El dirigente de la COB, Mario Argollo, en el cabildo convocado por las Federaciones de Juntas Vecinales (Fejuves).
Por CRÓNICA
En el día 33 del conflicto social que asfixia a Bolivia, el cabildo convocado por las Federaciones de Juntas Vecinales (Fejuves) y sectores movilizados en la ciudad de El Alto, en el que participó el secretario ejecutivo de la Central Obrera Boliviana (COB), Mario Argollo, determinó radicalizar las medidas de presión.
La resolución central del cabildo ratificó la renuncia del presidente Rodrigo Paz como la única demanda central del movimiento. Asimismo, los participantes resolvieron de manera unánime no asistir a ninguna convocatoria al diálogo efectuada por el Órgano Ejecutivo, al considerar que dicha medida no responde a las exigencias de las bases.
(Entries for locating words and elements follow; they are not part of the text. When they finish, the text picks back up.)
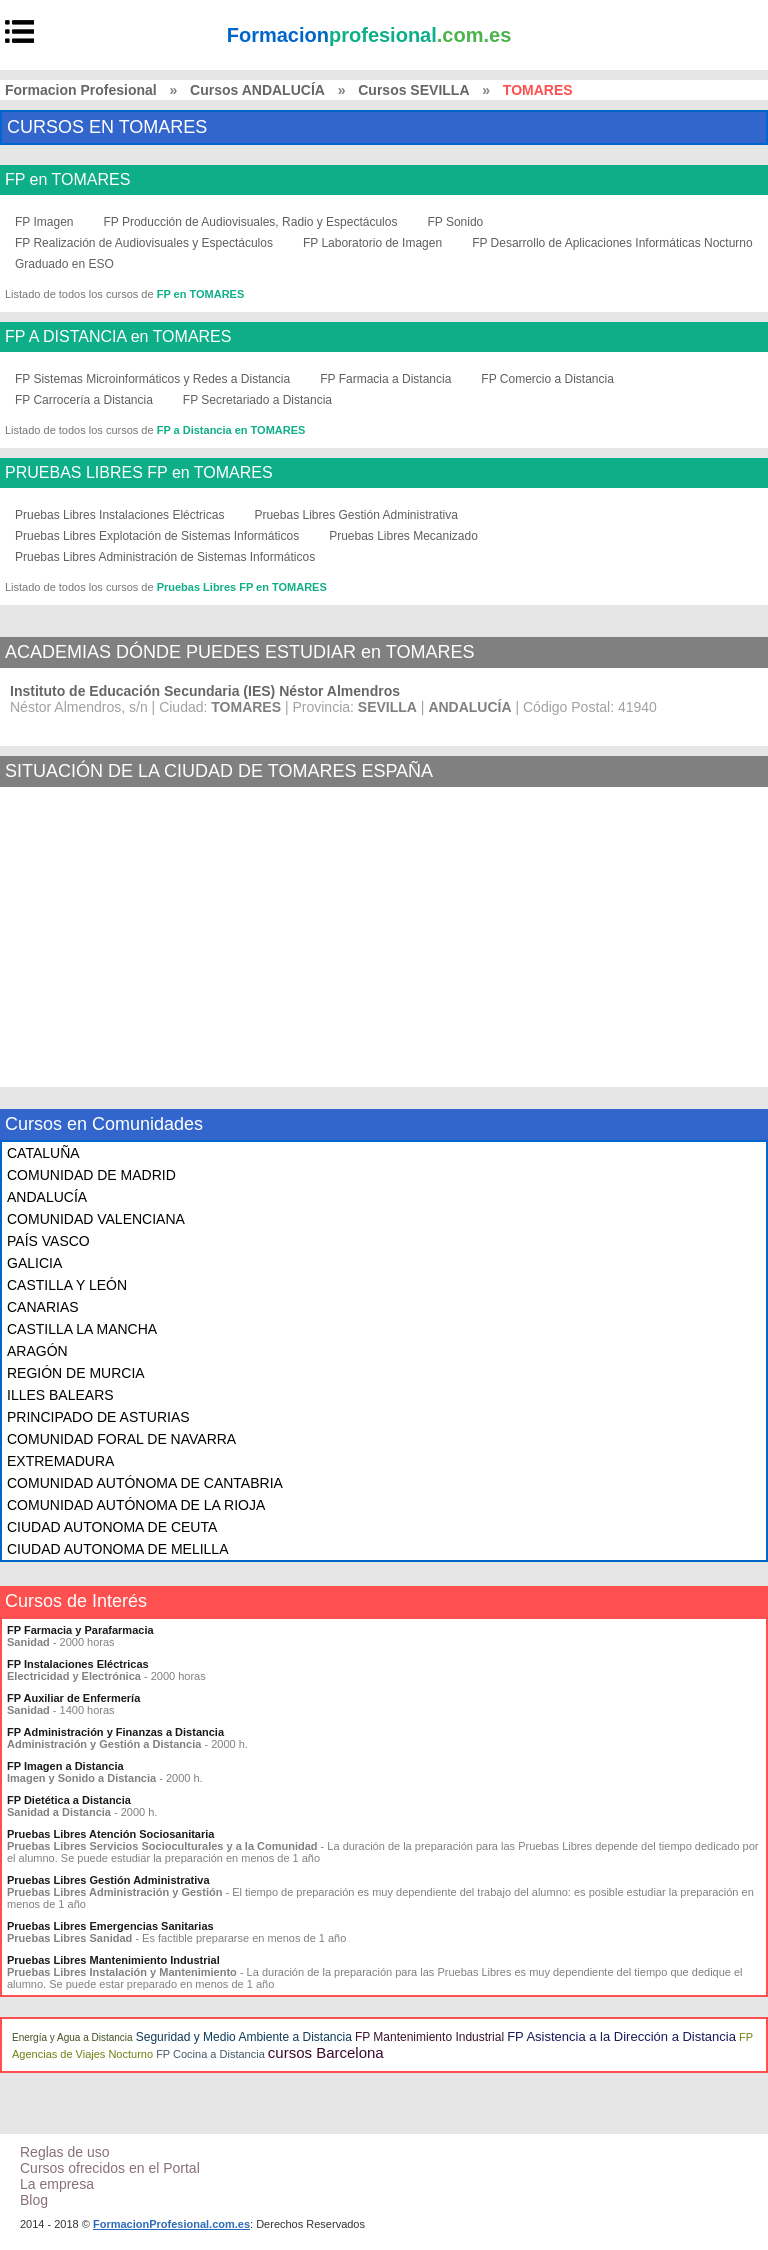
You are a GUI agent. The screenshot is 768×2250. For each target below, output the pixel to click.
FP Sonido (455, 222)
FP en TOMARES (67, 180)
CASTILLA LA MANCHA (82, 1329)
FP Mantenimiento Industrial (429, 2037)
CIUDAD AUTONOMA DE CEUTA (112, 1527)
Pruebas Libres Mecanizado (403, 536)
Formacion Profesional (81, 90)
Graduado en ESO (64, 264)
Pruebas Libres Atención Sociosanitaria (110, 1834)
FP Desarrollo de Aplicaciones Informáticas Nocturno (612, 243)
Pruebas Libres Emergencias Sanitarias (110, 1926)
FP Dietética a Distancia (69, 1800)
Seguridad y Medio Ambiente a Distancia (244, 2037)
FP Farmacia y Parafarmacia (80, 1630)
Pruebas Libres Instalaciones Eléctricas (119, 515)
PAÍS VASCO (48, 1241)
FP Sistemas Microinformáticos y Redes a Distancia (152, 379)
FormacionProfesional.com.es (171, 2224)
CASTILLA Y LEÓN (67, 1285)
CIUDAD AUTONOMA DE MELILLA (117, 1549)
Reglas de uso (65, 2152)
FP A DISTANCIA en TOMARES (118, 337)
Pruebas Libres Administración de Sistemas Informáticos (165, 557)
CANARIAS (43, 1307)
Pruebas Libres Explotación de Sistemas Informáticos (157, 536)
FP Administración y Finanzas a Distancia (115, 1732)
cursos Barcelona (326, 2052)
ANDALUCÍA (47, 1197)
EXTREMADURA (60, 1461)
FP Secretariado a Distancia (257, 400)
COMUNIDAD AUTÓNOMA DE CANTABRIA (145, 1483)
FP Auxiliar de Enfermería (73, 1698)
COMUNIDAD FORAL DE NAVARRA (121, 1439)
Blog (34, 2200)
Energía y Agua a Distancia (72, 2037)
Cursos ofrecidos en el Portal (110, 2168)
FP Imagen (44, 222)
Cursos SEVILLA (413, 90)
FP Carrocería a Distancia (84, 400)
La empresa (57, 2184)
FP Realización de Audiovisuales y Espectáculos (144, 243)
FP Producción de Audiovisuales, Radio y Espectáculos (250, 222)
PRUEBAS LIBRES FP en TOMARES (139, 473)
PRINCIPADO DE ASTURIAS (98, 1417)
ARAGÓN (37, 1351)
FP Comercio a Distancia (547, 379)
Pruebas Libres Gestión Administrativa (355, 515)
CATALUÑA (43, 1153)
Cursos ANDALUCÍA (257, 90)
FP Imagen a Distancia (65, 1766)
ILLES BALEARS (60, 1395)
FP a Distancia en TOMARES (231, 430)
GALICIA (34, 1263)
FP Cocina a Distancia (210, 2054)
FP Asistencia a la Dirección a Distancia (621, 2036)
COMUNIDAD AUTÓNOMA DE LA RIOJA (136, 1505)
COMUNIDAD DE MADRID (91, 1175)
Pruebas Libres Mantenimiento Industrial (113, 1960)
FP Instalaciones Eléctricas (78, 1664)
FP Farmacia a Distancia (385, 379)
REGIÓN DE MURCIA (76, 1373)
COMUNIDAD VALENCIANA (96, 1219)
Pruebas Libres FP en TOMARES (242, 587)
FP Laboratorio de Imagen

Pacto de Unidad para sostener los bloqueos
Con el objetivo de fortalecer las protestas y mantener una sola línea de acción frente a la coyuntura política, el cabildo definió la conformación de un “Pacto de Unidad” entre los diferentes sectores movilizados. Los asistentes señalaron que esta articulación busca consolidar y sostener las protestas a nivel nacional.
Al cumplir más de un mes de movilizaciones, el mapa del conflicto refleja una situación crítica con más de 100 puntos de bloqueo que fracturan las carreteras en siete de los nueve departamentos del país.
Las ciudades como La Paz y El Alto soportan un severo cerco que ha provocado el desabastecimiento de alimentos, combustibles y oxígeno medicinal.
A pesar de los perjuicios logísticos provocados por los mismos cercos vehiculares, el cabildo paradójicamente incluyó en sus resoluciones la exigencia de abastecimiento de combustibles y alimentos, además de la liberación inmediata de los manifestantes detenidos.
Argollo: “Aquí nadie está siendo pagado”
Durante su intervención, el líder de la COB, Mario Argollo, reafirmó su compromiso de no “traicionar al pueblo movilizado”. Recordó que la organización declaró un paro general indefinido el pasado 1 de mayo con un pliego petitorio extenso, pero que la postura mutó drásticamente hacia la exigencia exclusiva de la dimisión presidencial.
“El compromiso es único: no tiene que existir traición entre nosotros. Aquí el pueblo y las bases tienen que decidir. Si el pueblo dice continuamos firmes en la lucha, continuamos pues, carajo, por nuestro pueblo boliviano”, exclamó el dirigente.
De igual manera, Argollo aprovechó la concentración para rechazar de forma categórica las acusaciones del oficialismo respecto a los recursos económicos detrás de las movilizaciones.